If 130,000 troops have been unable to broker a political settlement between
the warring factions in Iraq, it seems unlikely that 160,000 will succeed in
doing so. At bottom, the surge is a strategy only in the sense that it aims
to postpone the day the Iraq adventure is written off as a failure until the
Bush administration is out of office. The president's "Plan for Victory" announced
a couple of years ago at Annapolis has morphed into a Petraeus-led scheme to
pass this mess along to the next administration.
The White House wanted Petraeus to sell the surge because Americans still respect
their armed forces. The Bush administration finds its public credibility on
the war near zero, having been completely and disastrously wrong about everything
in Iraq for the past five years. When the administration speaks about Iraq,
the only folks still listening also believe in the Rapture, post on FreeRepublic,
and/or tune in to Rush Limbaugh.
Last month Petraeus returned to Congress to make his much-heralded report on
progress in Iraq. Petraeus testified that "the military objectives of the surge
are, in large measure, being met" and that ethnic violence had been reduced.
But left unsaid was that the disintegration of Iraq has accelerated on the general's
watch. The Sunnis of Anbar province have been happy to cooperate, for the moment,
with American forces while they take the opportunity to expel their Shia neighbors.
The Shia of Anbar are fleeing to Baghdad, while the middle-class Sunnis of the
capital decamp for Jordan and Syria. Four million Iraqis – 15 percent of the
population – are now displaced.
When Petraeus appeared before Congress in September, he sought to boost his
independence and credibility by claiming his report on the surge had not "been
cleared by, nor shared with, anyone in the Pentagon, the White House, or Congress."
These protestations of honesty have been heard before, perhaps most memorably
in Colin Powell's speech before the UN Security Council about Saddam's weapons
of mass destruction. when he stated "every statement I make today is backed
up by sources."
As Bush uses Petraeus to prolong the agony in Iraq, the military becomes the
administration's water-carrier as well as its spear-thrower. Congress seems
to be quite willing to accept the military's new role and to continue to abdicate
its responsibility. Senators Lieberman and McCain, for example, have gone so
far as to write in the Wall
Street Journal that "the U.S. footprint [in Iraq] will no doubt adjust.

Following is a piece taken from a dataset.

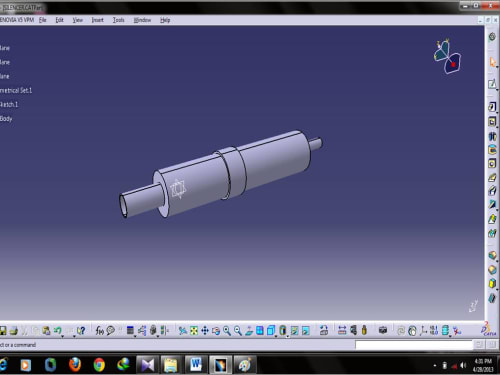Image resolution: width=500 pixels, height=375 pixels.
Task: Click the compass in the viewport corner
Action: pyautogui.click(x=447, y=57)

But these adjustments should be left to the discretion of Gen. Petraeus, not
forced on our troops by politicians in Washington." So much for congressional
Congress seems to fear above all else being tagged with failure to support
the troops. Two points: First, there is no way the Army in Iraq is going
to run out of bullets and gasoline and be left at the mercy of the insurgents.

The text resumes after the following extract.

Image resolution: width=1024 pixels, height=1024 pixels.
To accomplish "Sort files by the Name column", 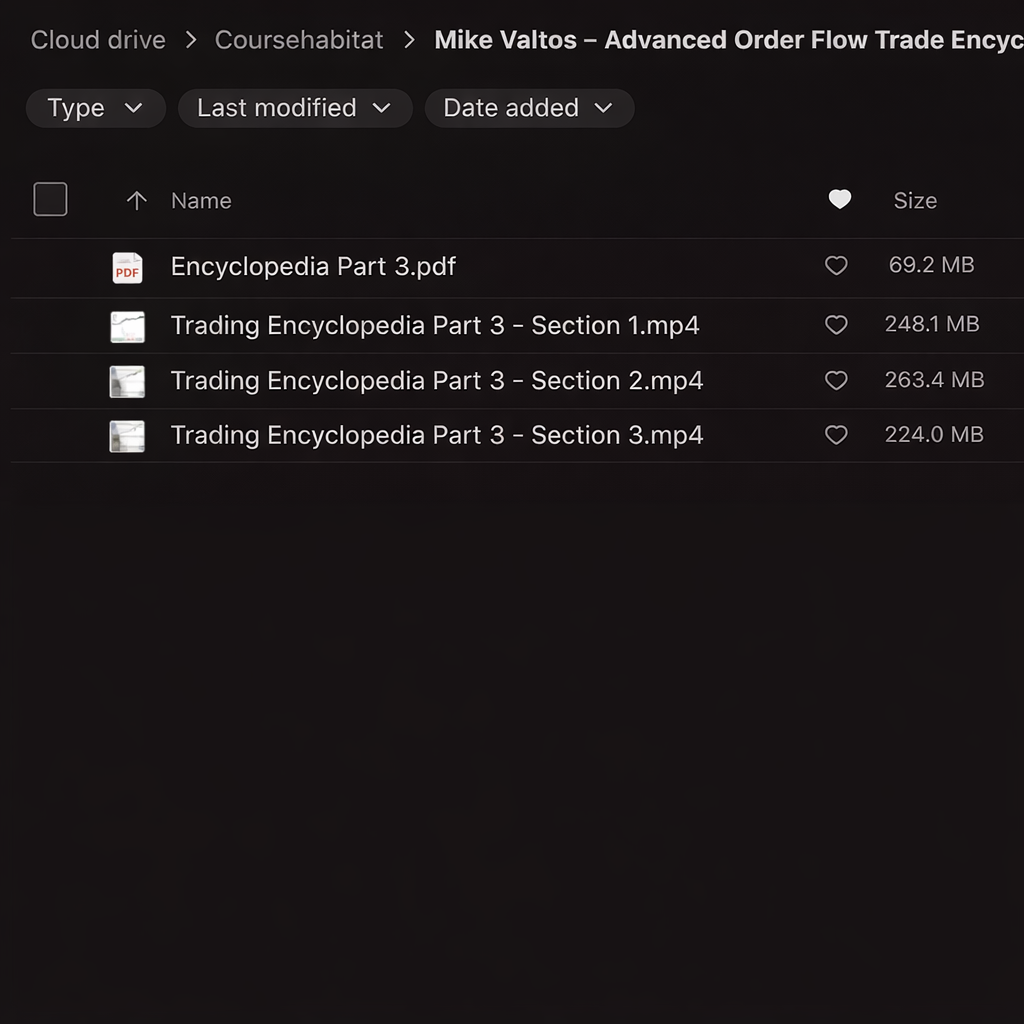I will click(x=201, y=201).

If Congress refuses to fund the war, the troops will have to come home. Second,
Congress has no more obligation to continue to finance the Iraq war than it
does to keep funding Blackwater's or Halliburton's contracts. If Congress really
wanted to support the troops, it would end Bush's fool's errand of trying to
bring democracy to Iraq and bring them home.
Under the Constitution, which every federal employee from the president downward
swears to "uphold and defend," the uniformed services make war at the discretion
of the American people exercised through their elected representatives in the
House and Senate. Perhaps Congress needs to be reminded that under the American
system of government the armed services exist to serve the American people.

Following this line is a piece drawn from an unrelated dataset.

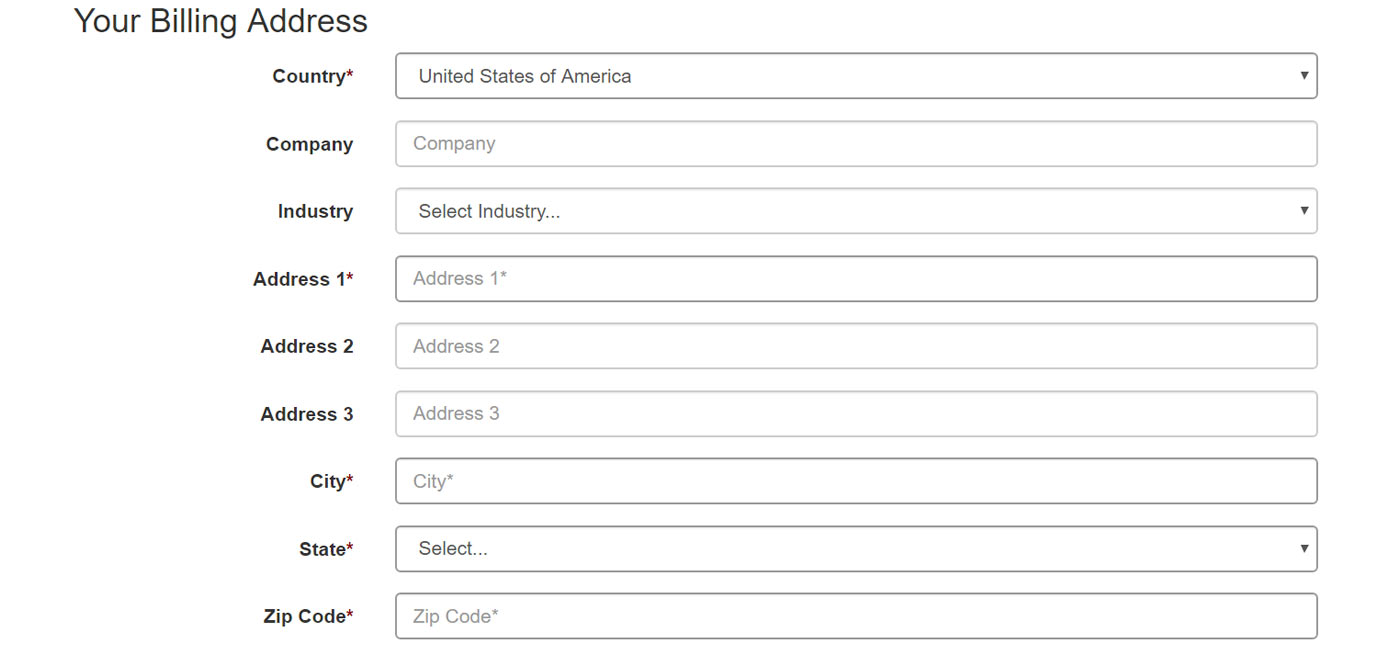Click the Your Billing Address heading
The image size is (1400, 655).
(x=221, y=21)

The American people do not exist to serve and fund the armed services or the
huge panoply of arms makers and other Pentagon contractors that have grown so
influential in American society.
Congress' rush to defend Petraeus from MoveOn's jibe is even more remarkable
given the less-than-flattering way Petraeus has been described by his immediate
superior, CentCom commander Adm. William Fallon. It has been widely reported
that Fallon described Petraeus during their first meeting as "an
ass-kissing little chickensh*t." Might the admiral's description inform
our view of Petraeus' service to the Bush administration?